Lohmueller Kirk E, Bustamante Carlos D, Clark Andrew G
Department of Biostatistics and Computational Biology, Cornell University, Ithaca, New York 14853, USA.
Genetics. 2009 May;182(1):217-31. doi: 10.1534/genetics.108.099275. Epub 2009 Mar 2.
We propose a novel approximate-likelihood method to fit demographic models to human genomewide single-nucleotide polymorphism (SNP) data.
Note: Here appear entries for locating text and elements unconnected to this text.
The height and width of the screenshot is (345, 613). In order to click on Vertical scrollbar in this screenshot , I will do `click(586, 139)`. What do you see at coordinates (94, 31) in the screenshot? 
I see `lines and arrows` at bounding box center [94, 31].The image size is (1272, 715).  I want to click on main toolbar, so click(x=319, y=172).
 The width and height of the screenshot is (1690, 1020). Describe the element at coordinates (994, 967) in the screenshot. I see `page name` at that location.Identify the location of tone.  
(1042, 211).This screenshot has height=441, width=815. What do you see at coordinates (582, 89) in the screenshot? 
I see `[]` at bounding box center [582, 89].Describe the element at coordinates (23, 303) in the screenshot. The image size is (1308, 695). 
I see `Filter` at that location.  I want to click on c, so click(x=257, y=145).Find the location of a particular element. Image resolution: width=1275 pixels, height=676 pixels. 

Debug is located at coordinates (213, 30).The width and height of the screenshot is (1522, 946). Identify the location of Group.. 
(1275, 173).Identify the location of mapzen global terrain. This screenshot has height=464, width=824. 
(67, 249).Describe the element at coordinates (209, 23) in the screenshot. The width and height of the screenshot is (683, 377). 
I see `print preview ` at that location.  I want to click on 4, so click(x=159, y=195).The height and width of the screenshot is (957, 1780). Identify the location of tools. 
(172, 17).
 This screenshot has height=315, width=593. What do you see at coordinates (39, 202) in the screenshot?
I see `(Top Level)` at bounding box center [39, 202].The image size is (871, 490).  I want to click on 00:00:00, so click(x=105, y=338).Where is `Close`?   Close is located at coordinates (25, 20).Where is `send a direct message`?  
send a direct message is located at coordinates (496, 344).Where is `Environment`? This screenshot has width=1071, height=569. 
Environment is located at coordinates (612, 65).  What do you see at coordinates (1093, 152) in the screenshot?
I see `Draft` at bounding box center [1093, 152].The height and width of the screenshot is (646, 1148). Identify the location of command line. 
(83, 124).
We divide the genome into windows of constant genetic map width and then tabulate the number of distinct haplotypes and the frequency of the most common haplotype for each window. We summarize the data by the genomewide joint distribution of these two statistics-termed the HCN statistic. Coalescent simulations are used to generate the expected HCN statistic for different demographic parameters. The HCN statistic provides additional information for disentangling complex demography beyond statistics based on single-SNP frequencies. Application of our method to simulated data shows it can reliably infer parameters from growth and bottleneck models, even in the presence of recombination hotspots when properly modeled. We also examined how practical problems with genomewide data sets, such as errors in the genetic map, haplotype phase uncertainty, and SNP ascertainment bias, affect our method. Several modifications of our method served to make it robust to these problems. We have applied our method to data collected by Perlegen Sciences and find evidence for a severe population size reduction in northwestern Europe starting 32,500-47,500 years ago.
我们提出了一种新颖的近似似然方法,用于将人口模型拟合到人类全基因组单核苷酸多态性(SNP)数据。我们将基因组划分为具有恒定遗传图谱宽度的窗口,然后统计每个窗口中不同单倍型的数量以及最常见单倍型的频率。我们通过这两个统计量的全基因组联合分布(称为HCN统计量)来汇总数据。使用溯祖模拟来生成不同人口参数下的预期HCN统计量。HCN统计量为解开基于单SNP频率的统计之外的复杂人口结构提供了额外信息。我们的方法在模拟数据上的应用表明,即使在存在重组热点且建模恰当的情况下,它也能可靠地从增长和瓶颈模型中推断参数。我们还研究了全基因组数据集的实际问题,如遗传图谱中的误差、单倍型相位不确定性和SNP确定偏差,如何影响我们的方法。我们对方法进行了若干修改,使其对这些问题具有鲁棒性。我们已将我们的方法应用于Perlegen Sciences收集的数据,并发现有证据表明,在32500 - 47500年前开始,欧洲西北部的人口规模出现了严重下降。